Otis Redding『Otis Blue』
激動の60年代を嵐のように駆け抜けていった、オーティス・レディングのアルバムとしては、本作が最高傑作と言ってよいでしょうね。
彼の代表曲「Respect」「Shake」「I've been Loving You Too Long」が収録され、「My Girl」「Satisfaction」、そして、「Changes Gonna Come」というカヴァーも大変素晴らしく、要するに、捨て曲が全くないアルバムですね。
サム・クックのレパートリーが3曲も入っていて、いかにオーティスが彼の事を好きなのかがよくわかります。
オーティスの歌唱は、コレに匹敵するのは、アリーサ・フランクリンくらいなモノでしょうね。
「Respect」や「Shake」のようなシャウトしまくるパワフルな曲も、サム・クックの名唱で知られる「Changes Gonna Come」のようなスローテンポでじっくり上り詰める曲を歌わせてもとにかく圧倒的で、他の追随を許しません。
また、彼の所属するスタックスというレーベルには、「Booker T & The MGs」という固定のバックバンドがいまして、コレがまたとびきり優秀!
メンバーは完全に固定ではないのですが、リーダーのブカT(オルガン)、スティーヴ・クロッパー(ギター)、ドナルド・ダック・ダン(ベイス)、アル・ジャクスン(ドラムス)はほぼ定位置メンバーです。

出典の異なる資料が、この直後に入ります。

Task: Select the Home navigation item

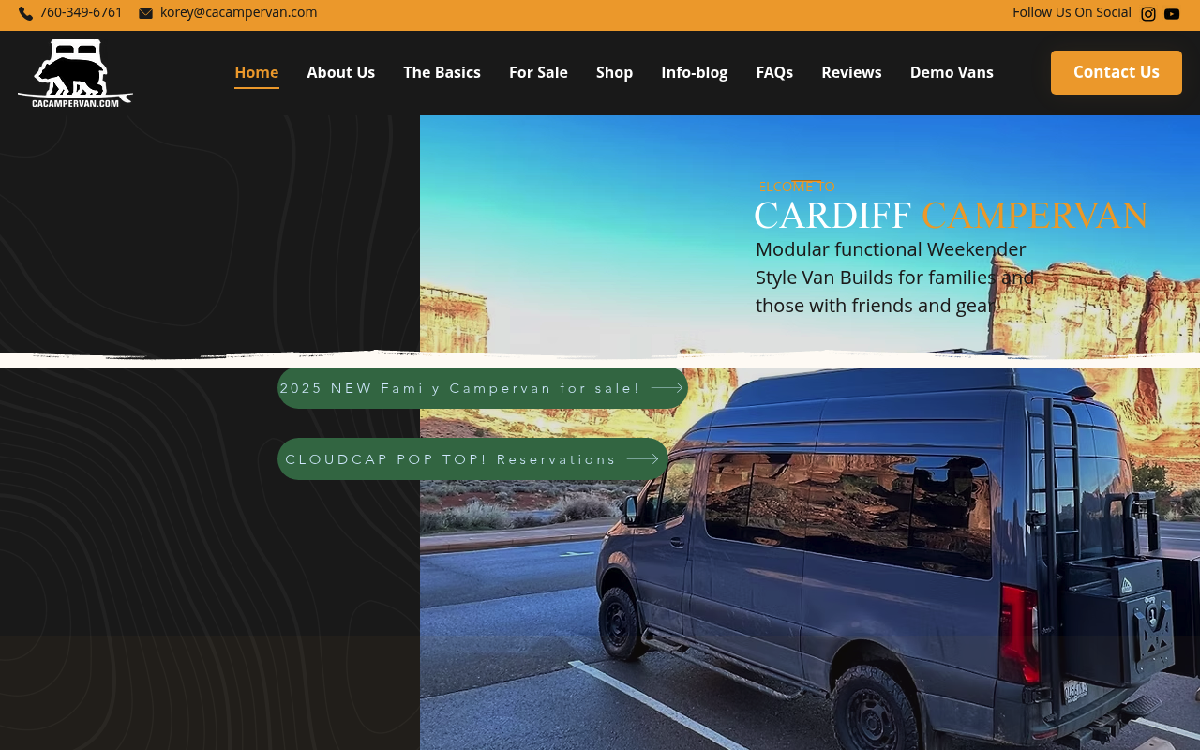Action: (256, 70)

ココにホーンセクションが入るのですがコレが結構メンバー変わってます。
あと、アイザック・ヘイズが入る場合もあります(本作は参加してます)。
実際、サウンドの核は固定メンバーでできてます。
従来、ポピュラーミュージックでのバックバンドというのは、完全に裏方であって、特にレコードなどにも昔はクレジットなどされないのですが、MGズも、60ねんどいにはクレジットはされてませんが、アトランテック、スタックスから出るレコードのバックバンドの演奏に明らかにハッキリとした個性があるので、わかる人には、当時から存在は知られていました。

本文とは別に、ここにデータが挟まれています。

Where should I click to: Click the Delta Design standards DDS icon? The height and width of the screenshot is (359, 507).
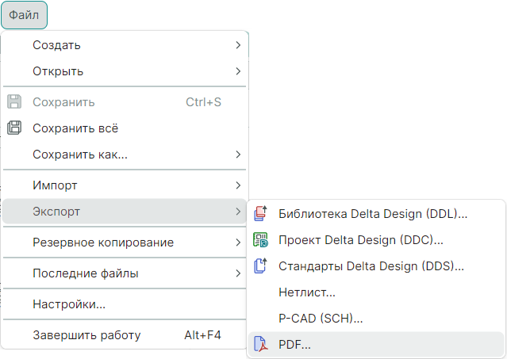tap(260, 266)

サウンドのかなめは、何と言っても、手数が少なく、ものすごくシンプルですが、一打一打がものすごくドシンと来るという、とても独特のスタイルを持つアル・ジャクスンのドラムスでしょう。
コレにピタッと寄り添うドナルド・ダック・ダンのベイス。
コレまた痒いところに手が届くような絶妙なギターのスティーヴ・クロッパーが絡むとホントに素晴らしい。
ここに唯一無比のオーティスが歌っているわけですから、名盤にならざるを得ないわけです。
しかも、ブカTとスティーヴ・クロッパーには作曲能力もあり、最早、単なるバックバンドではないわけですね。
オーティスが名演をその余りにも短い生涯に連発できたのも、MGズという強力なサイドが固まっていたからです。
全体にグッと効いたタメ、いなたいシャウトがトコトン堪能できる大名盤。